Hizb ut-Tahrir (Party of Liberation) seeks to re-establish a Caliphate — a pan-Islamic state based on Islamic rule harking to the medieval era — and has been banned in Russia since 2003.
The interior ministry said in a statement that the cell in the main Dagestan city of Makhachkala had been “liquidated” and that grenades, electric shock devices and a large amount of extremist literature had been confiscated.
It said a suspected homemade bomb of 1.3 kilogrammes (nearly three pounds) of TNT equivalent had also been seized. Forty-seven different addresses were raided in the operation, which took place Monday.

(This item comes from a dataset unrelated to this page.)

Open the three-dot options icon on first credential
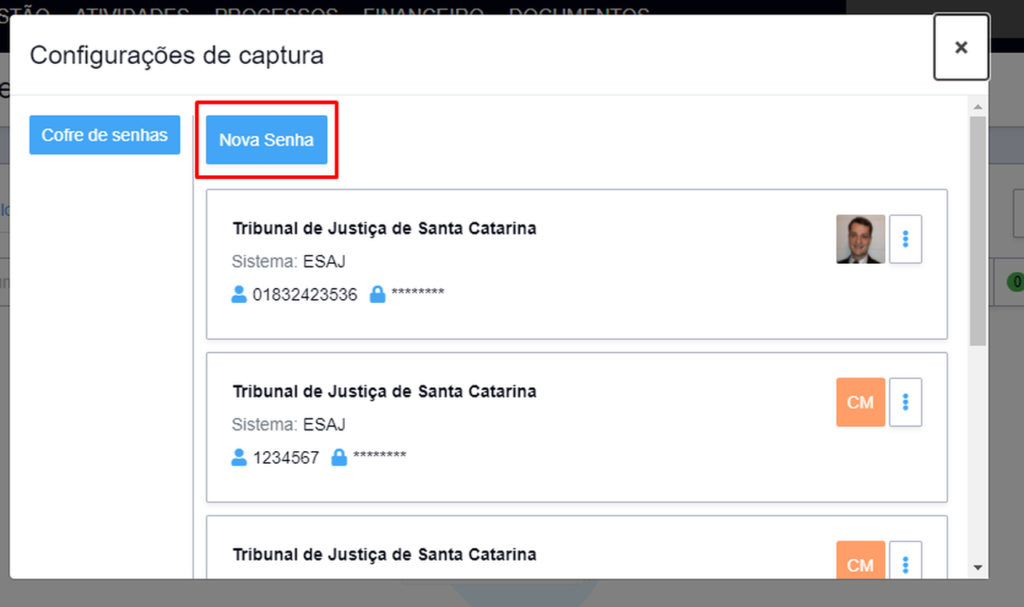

It said 52 people were arrested, including three suspected leaders of the group. Also detained was a Kyrgyz national described as an “international emissary” of the group.
Hizb ut-Tahrir has been banned in many countries and is pursued with particular vigour in the Muslim but highly secular ex-Soviet Central Asian states.
In Russia, the group has been active in the Northern Caucasus as well as in the mainly Muslim Volga regions of Bashkortostan and Tatarstan.